State's top court gives Rockport developer a victory

Back to TopCommentsE-mailPrintBookmark and Share

The developers of a controversial coal-to-gas plant planned for Rockport say the Indiana Supreme Court has handed them a decisive victory in a battle over whether a deal to build it complied with state law.

But a utility company that’s been fighting the project argues the opposite.

The 5-0 ruling appears to eliminate a significant hurdle for Leucadia National, the plant’s developer, which had all but given up the project after legislative action made it likely it would need a new review.

The Supreme Court’s decision essentially makes that need for review moot, said Leucadia project manager Mark Lubbers.

“We won a complete and total victory,” Lubbers said. Still, company officials weren’t ready to talk Tuesday about when or if they’ll move forward with the plant.

Instead, Lubbers pointed to an April 30 statement in which the company said that even if it won in the courts, “only a clear reversal of position by the governor would enable the project to go forward.”
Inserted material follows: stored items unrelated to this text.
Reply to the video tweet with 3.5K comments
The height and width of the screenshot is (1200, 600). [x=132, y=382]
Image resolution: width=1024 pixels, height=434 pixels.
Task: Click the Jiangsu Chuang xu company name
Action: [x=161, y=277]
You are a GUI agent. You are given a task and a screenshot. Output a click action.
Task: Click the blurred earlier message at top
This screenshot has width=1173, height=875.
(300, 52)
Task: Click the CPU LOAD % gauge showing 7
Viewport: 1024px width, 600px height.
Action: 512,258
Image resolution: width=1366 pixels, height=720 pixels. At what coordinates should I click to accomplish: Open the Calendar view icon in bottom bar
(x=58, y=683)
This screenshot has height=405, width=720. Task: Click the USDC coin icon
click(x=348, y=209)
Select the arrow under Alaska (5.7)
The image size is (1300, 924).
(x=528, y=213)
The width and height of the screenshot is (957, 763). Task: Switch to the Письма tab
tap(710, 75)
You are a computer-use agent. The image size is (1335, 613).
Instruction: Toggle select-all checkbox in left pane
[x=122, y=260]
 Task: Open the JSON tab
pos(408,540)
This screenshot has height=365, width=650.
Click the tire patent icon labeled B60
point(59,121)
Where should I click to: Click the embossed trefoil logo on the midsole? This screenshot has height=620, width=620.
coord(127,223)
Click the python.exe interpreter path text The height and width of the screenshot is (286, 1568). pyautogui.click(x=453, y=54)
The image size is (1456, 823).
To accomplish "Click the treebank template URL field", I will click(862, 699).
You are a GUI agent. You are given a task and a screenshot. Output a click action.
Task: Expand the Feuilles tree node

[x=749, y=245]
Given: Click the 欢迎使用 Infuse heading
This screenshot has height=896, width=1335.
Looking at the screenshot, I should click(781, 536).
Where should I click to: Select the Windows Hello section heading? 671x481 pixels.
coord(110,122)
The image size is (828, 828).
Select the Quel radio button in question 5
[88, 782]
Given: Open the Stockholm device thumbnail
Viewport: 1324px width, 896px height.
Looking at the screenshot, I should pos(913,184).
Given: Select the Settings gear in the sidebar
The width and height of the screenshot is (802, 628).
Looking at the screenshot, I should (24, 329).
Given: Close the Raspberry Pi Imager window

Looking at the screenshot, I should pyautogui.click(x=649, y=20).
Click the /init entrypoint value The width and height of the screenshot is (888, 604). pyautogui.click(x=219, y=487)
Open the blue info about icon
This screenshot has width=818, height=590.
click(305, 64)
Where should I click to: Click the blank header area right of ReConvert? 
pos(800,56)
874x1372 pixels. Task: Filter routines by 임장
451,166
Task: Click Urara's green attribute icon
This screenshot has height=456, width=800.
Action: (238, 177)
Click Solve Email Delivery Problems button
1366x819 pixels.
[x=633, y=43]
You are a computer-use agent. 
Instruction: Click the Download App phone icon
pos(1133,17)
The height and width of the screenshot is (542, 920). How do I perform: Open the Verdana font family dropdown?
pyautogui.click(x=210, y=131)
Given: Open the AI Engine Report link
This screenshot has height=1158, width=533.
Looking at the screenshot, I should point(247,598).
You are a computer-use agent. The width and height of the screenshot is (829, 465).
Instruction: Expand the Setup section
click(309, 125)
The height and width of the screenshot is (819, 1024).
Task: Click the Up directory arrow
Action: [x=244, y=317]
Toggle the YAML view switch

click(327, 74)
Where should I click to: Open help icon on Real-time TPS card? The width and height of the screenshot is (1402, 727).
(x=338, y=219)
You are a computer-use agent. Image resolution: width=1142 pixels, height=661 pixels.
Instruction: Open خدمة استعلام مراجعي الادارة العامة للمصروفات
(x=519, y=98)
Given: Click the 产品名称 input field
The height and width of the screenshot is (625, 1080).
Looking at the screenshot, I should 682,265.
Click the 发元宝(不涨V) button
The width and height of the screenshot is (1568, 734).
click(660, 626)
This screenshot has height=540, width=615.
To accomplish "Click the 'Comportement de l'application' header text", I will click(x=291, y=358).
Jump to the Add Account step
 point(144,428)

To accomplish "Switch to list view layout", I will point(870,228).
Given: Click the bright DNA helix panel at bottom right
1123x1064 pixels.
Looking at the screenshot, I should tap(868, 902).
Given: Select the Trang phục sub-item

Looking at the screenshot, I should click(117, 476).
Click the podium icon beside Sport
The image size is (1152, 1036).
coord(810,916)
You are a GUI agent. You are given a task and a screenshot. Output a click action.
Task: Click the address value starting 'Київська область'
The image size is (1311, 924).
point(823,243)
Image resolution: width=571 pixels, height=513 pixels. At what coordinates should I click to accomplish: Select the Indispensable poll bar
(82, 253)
The statement came just after Gov. Mike Pence had said he would sign a bill into law that was meant to provide a new review of the project.

On Tuesday, a spokeswoman for Pence didn’t elaborate on the governor’s position on the plant or the decision. “We are reviewing the case, the contract and the relevant law,” said press secretary Kara Brooks.

The $2.8 billion Indiana Gasification project is the result of a sort of public-private partnership brokered by the company with the administration of former Gov. Mitch Daniels, for whom Lubbers had once been a top adviser.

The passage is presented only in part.